## [TEKS SUMBER]
KOMPAS.com – Menteri Koordinator Bidang Perekonomian Airlangga Hartanto mengatakan, sejauh ini Indonesia sudah mengalami krisis sebanyak 3 kali, yaitu pada 1998, 2004-2005, dan 2008. Krisis tersebut disebabkan dan diselesaikan dengan cara yang berbeda-beda.
Kini, Indonesia kembali mengalami krisis karena pandemi Covid-19. Menurut Airlangga, krisis kali ini menyerang human capital serta supply dan demand shock, yang berdampak pada penurunan ekonomi, peningkatan pengangguran, dan kenaikan kemiskinan.
Airlangga pun memprediksi, pada kuartal II 2020, pertumbuhan ekonomi mengalami minus. Ini karena penerapan pembatasan sosial berskala nasional (PSBB) yang menyebabkan perekonomian lumpuh sementara.
Baca juga: Ekonomi RI Diprediksi Terkontraksi 5,1 Persen di Kuartal II 2020
Airlangga berharap, minus tersebut tidak terulang pada kuartal III dan IV, yang termasuk pada akhir tahun.
Untuk mencapai hal tersebut, Airlangga melanjutkan, pemerintah melakukan beberapa upaya antara lain program Pemulihan Ekonomi Nasional (PEN), exit strategy atau pembukaan ekonomi secara bertahap menuju tatanan normal baru, serta reset dan transformasi ekonomi.
Di luar rencana itu, Airlangga mengatakan, saat ini pemerintah juga berupaya menumbuhkan perekonomian melalui sektor yang tidak terlalu terdampak dan masih berada pada kondisi positif, seperti makanan, minuman, rokok dan tembakau, batu bara, farmasi dan kesehatan, serta kelapa sawit.
Meski begitu, pada 2020 pemerintah masih memprioritaskan Usaha Mikro Kecil dan Menengah (UMKM).

## [PENGGUNAAN INFORMASI]
(a) Silakan tulis ulang artikel tentang krisis ekonomi dari "Di luar rencana" sampai "serta kelapa sawit.", dan tukar "kelapa sawit" dengan "karet".
(b) Lanjutkan artikel tentang krisis ekonomi akibat pandemi Covid-19 mulai setelah kalimat terakhirnya.
Materi yang menyusul tidak berperan apa pun di sini.

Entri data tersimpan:
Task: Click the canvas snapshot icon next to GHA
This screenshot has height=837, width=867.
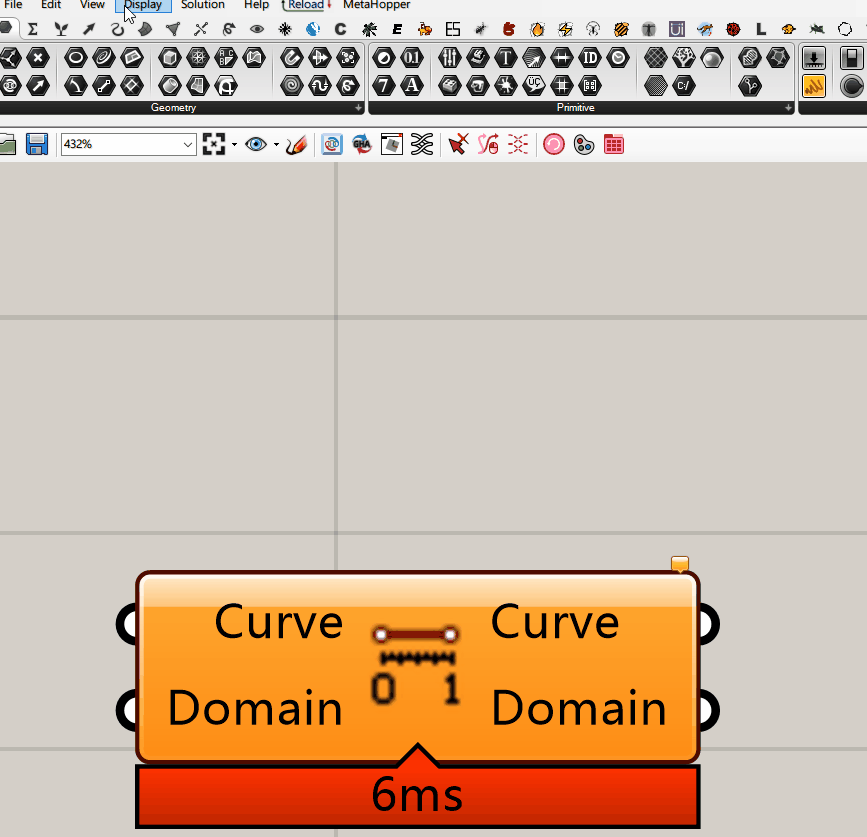Action: [390, 144]
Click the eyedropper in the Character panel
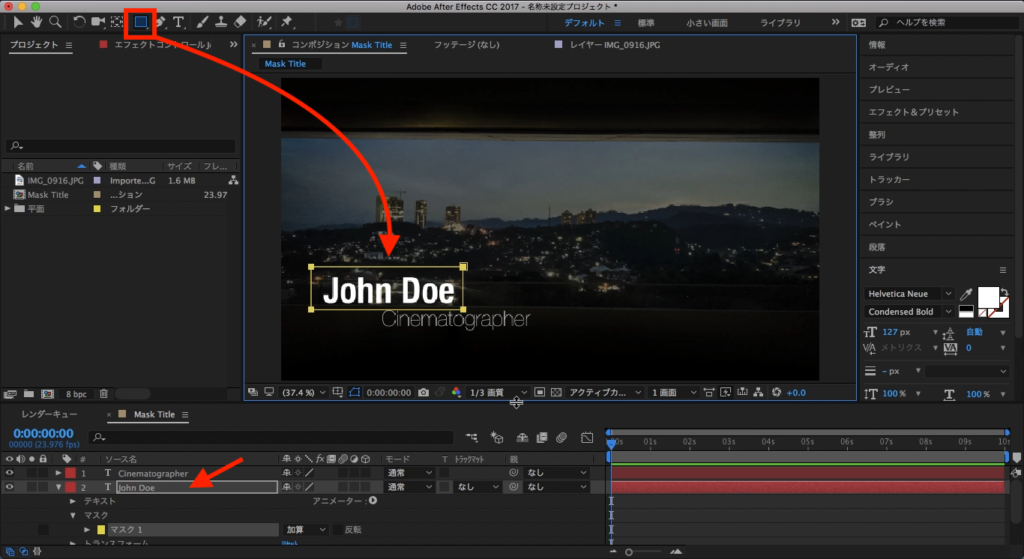This screenshot has height=559, width=1024. coord(967,294)
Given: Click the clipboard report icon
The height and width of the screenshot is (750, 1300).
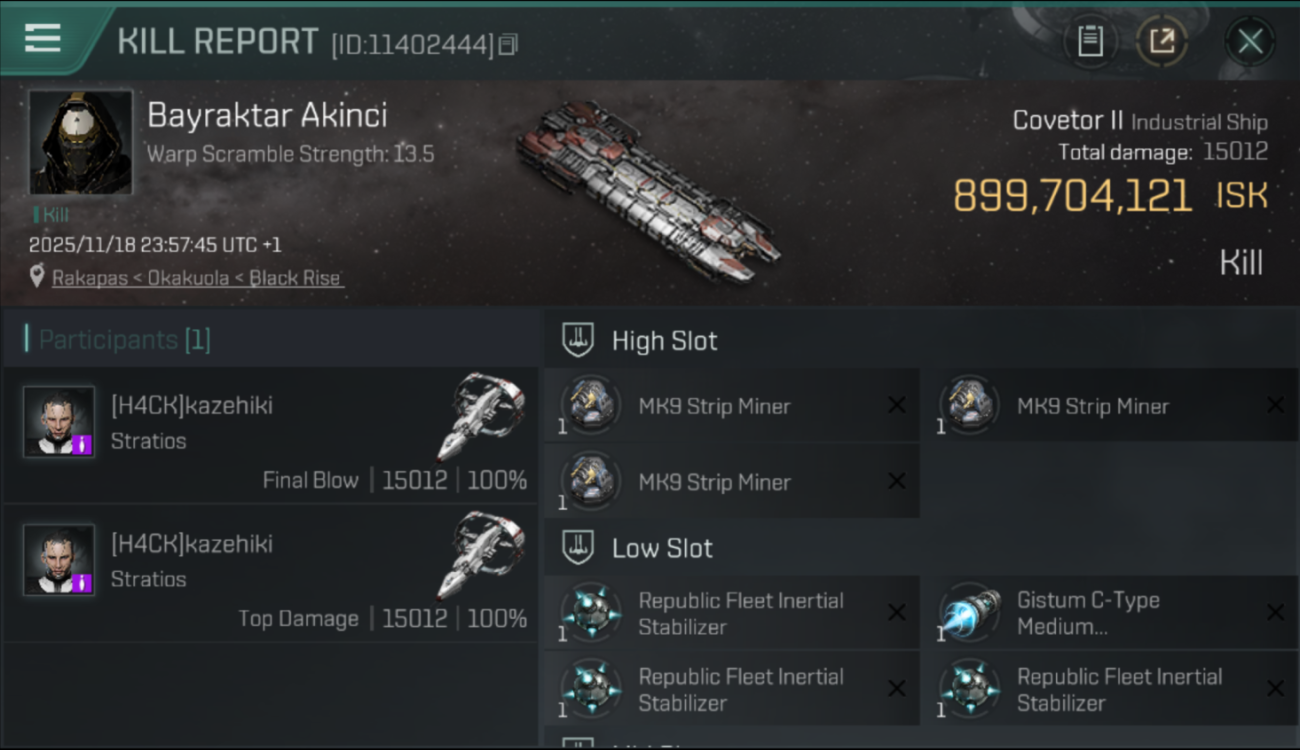Looking at the screenshot, I should coord(1090,41).
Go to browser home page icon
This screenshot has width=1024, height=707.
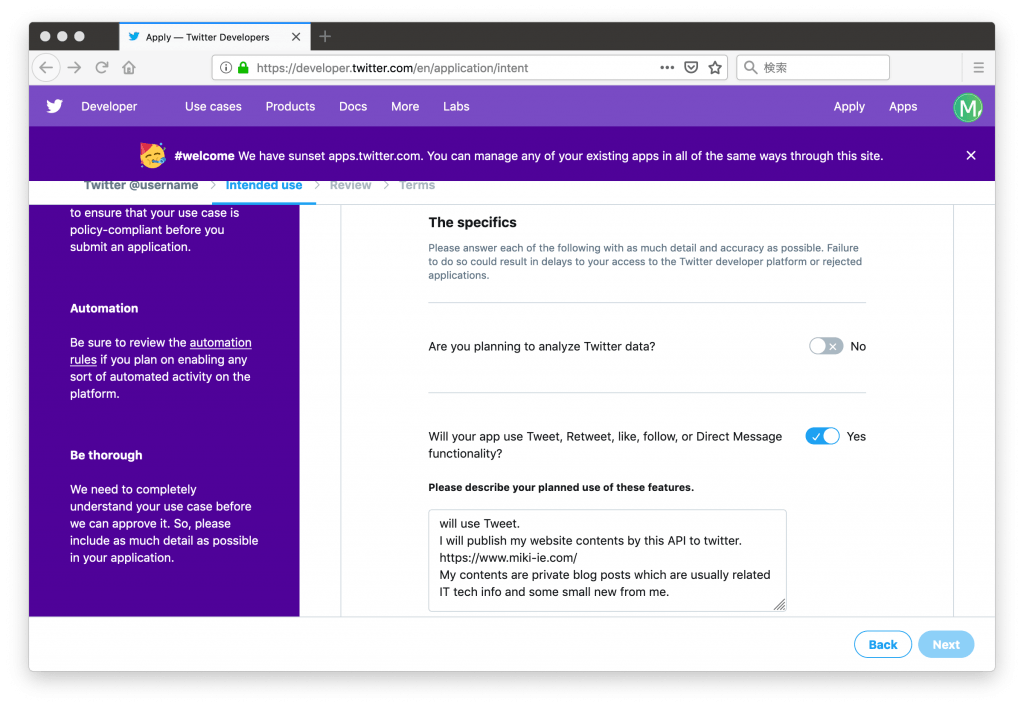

## [HASIL PER TUGAS]
(a)
Di luar rencana itu, Airlangga mengatakan, saat ini pemerintah juga berupaya menumbuhkan perekonomian melalui sektor yang tidak terlalu terdampak dan masih berada pada kondisi positif, seperti makanan, minuman, rokok dan tembakau, batu bara, farmasi dan kesehatan, serta karet.

(b)
Baca juga: UMKM Jadi Prioritas Ekspansi Kredit Rp 90 Triliun Bank Himbara
“Pemerintah telah menyiapkan dana untuk subsidi Kredit Usaha Rakyat (KUR) UMKM. Hingga Minggu (31/5/2020), sudah ada 1.449.570 debitur yang mendapat tambahan subsidi bunga KUR,” kata Airlangga, dalam diskusi Pemulihan Ekonomi Indonesia yang digelar melalui Zoom, Jumat (3/7/2020).
Airlangga menambahkan, saat ini pemerintah juga tengah melakukan upaya peningkatan ekonomi melalui urban development.
Hal tersebut diharapkan dapat meningkatkan demand semen, baja, kabel, dan kebutuhan lainnya, yang nantinya akan memberikan multiplier effect pada perekonomian nasional.
Penulis buku “Jokowi Mewujudkan Mimpi Indonesia” Darmawan Prasodjo yang juga hadir dalam diskusi lewat Zoom itu, menyetujui upaya yang dikatakan Airlangga.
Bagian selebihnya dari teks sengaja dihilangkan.